Problem statement: The answer should contain only the lines from the beginning of the entries through the line that holds "Image resolution: width=1280", given again exactly, with no pictures.

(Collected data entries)
↓↓↓
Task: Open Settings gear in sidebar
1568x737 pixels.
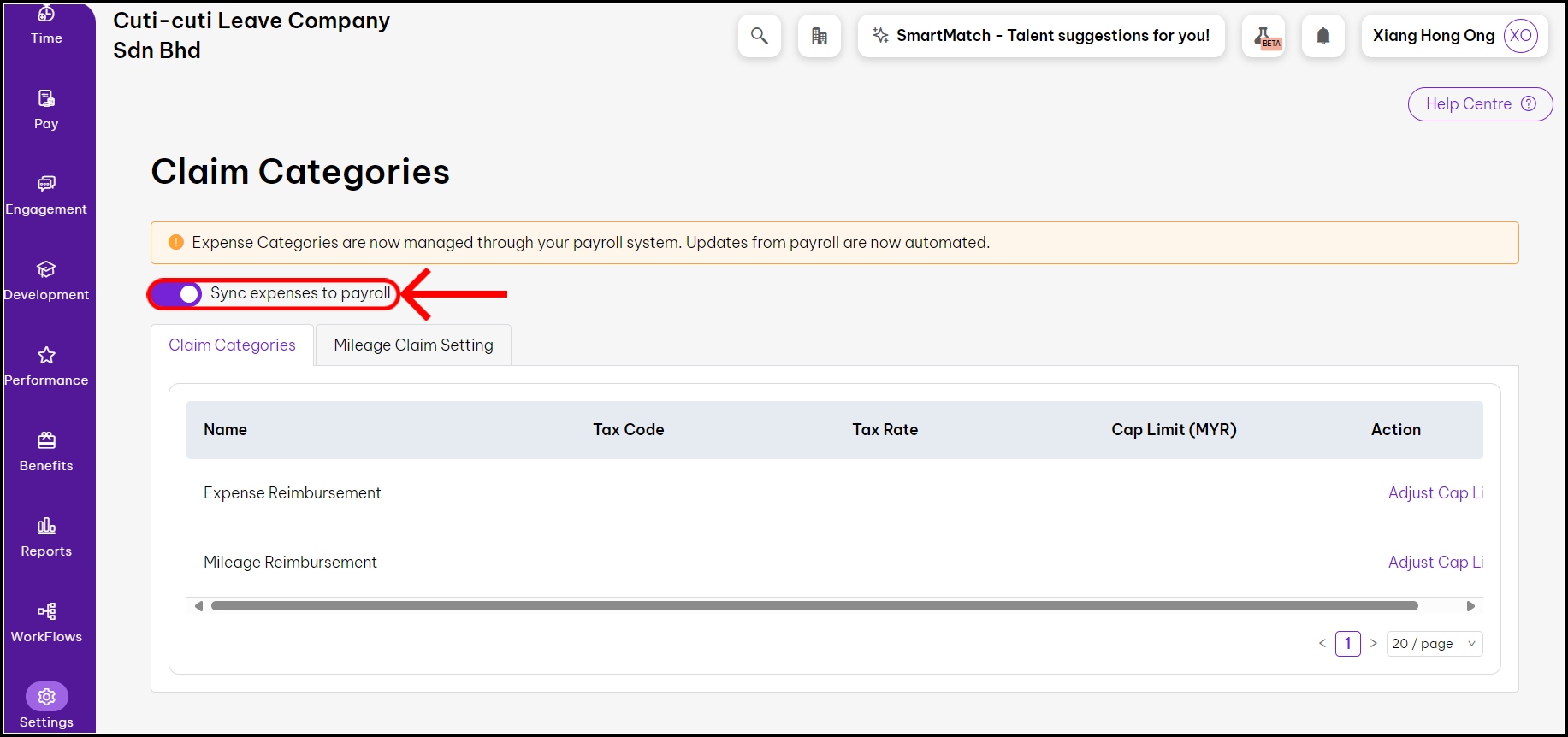Action: [x=46, y=698]
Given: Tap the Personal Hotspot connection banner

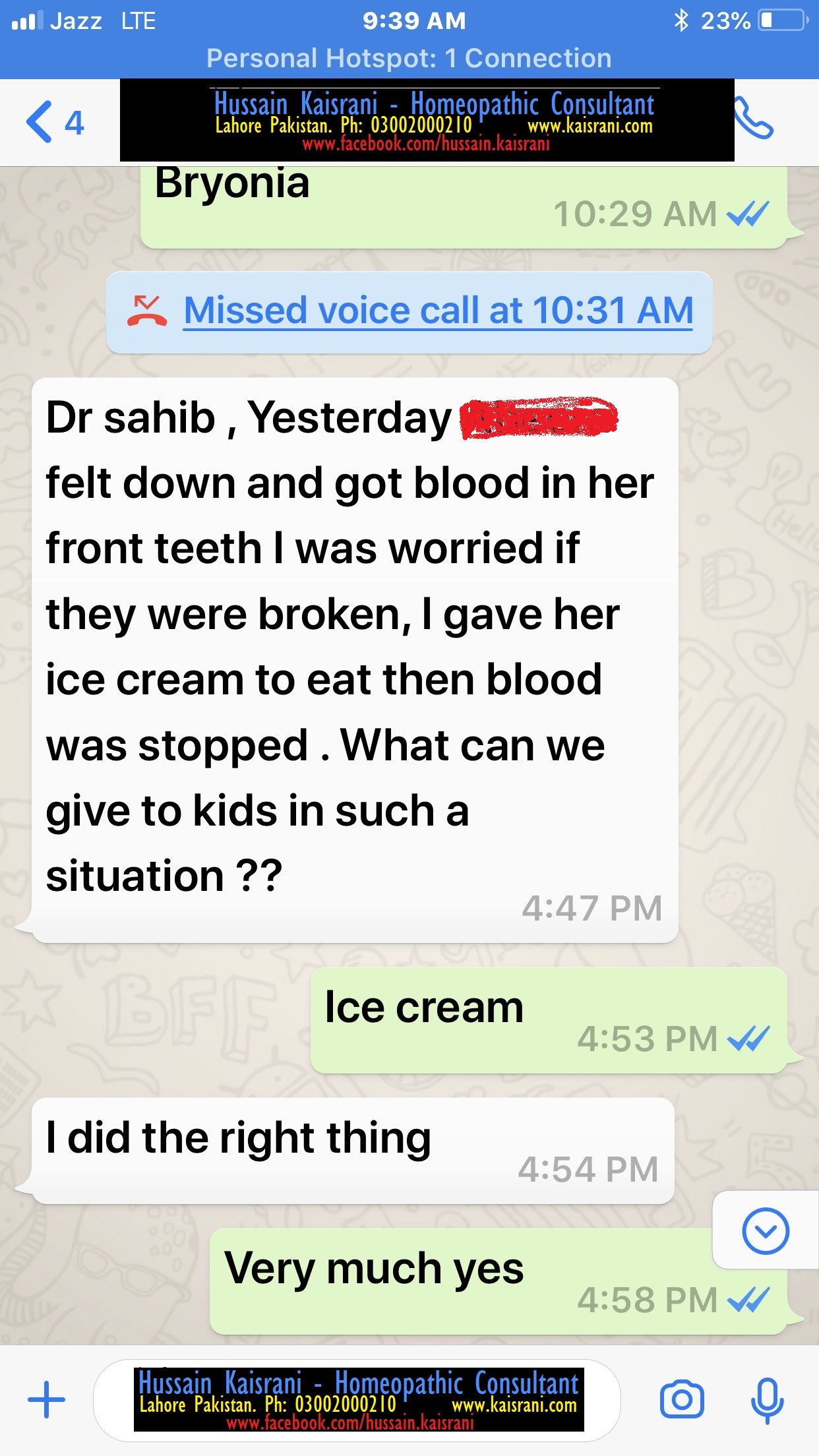Looking at the screenshot, I should click(410, 58).
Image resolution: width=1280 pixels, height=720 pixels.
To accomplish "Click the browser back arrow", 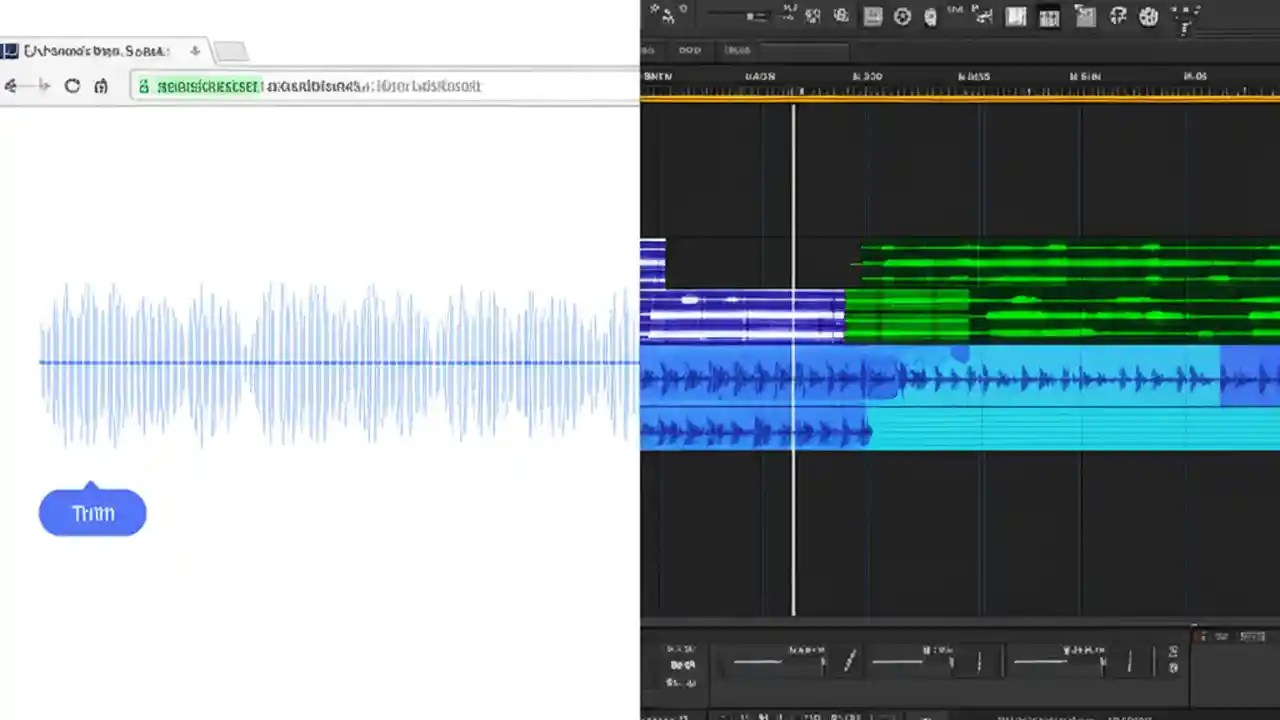I will click(x=12, y=86).
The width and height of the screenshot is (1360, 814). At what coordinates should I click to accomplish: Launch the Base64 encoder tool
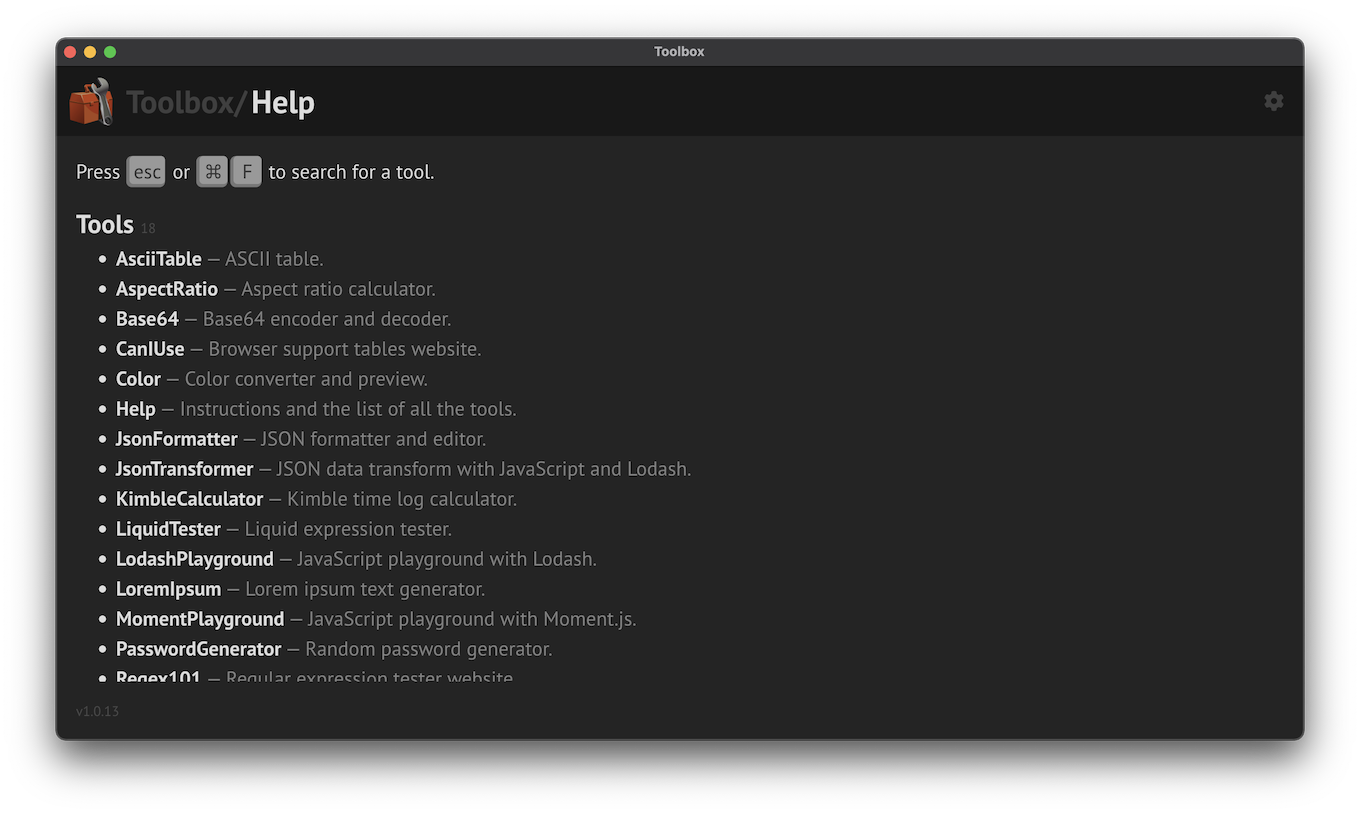147,319
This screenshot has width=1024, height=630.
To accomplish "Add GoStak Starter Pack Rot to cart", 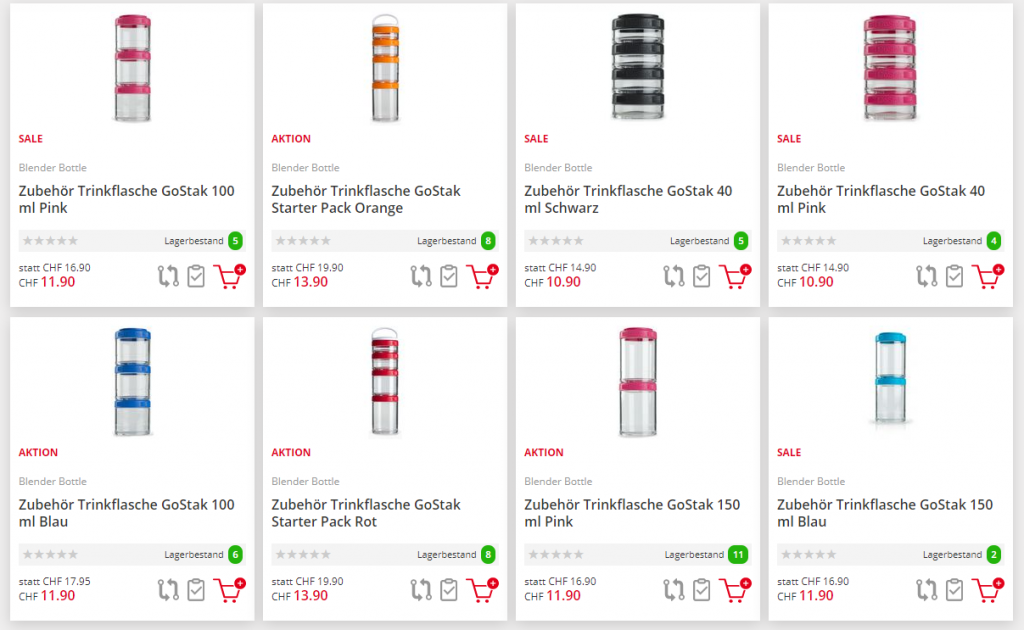I will (x=482, y=590).
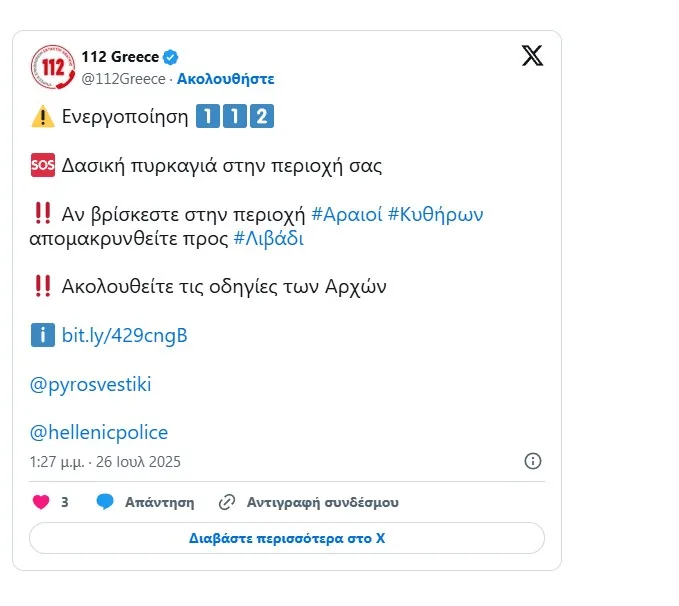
↑↑↑
Answer for the task:
Task: Open Settings gear in sidebar
1568x737 pixels.
Action: [x=46, y=698]
Given: Tap the Personal Hotspot connection banner

Looking at the screenshot, I should click(410, 58).
Image resolution: width=1280 pixels, height=720 pixels.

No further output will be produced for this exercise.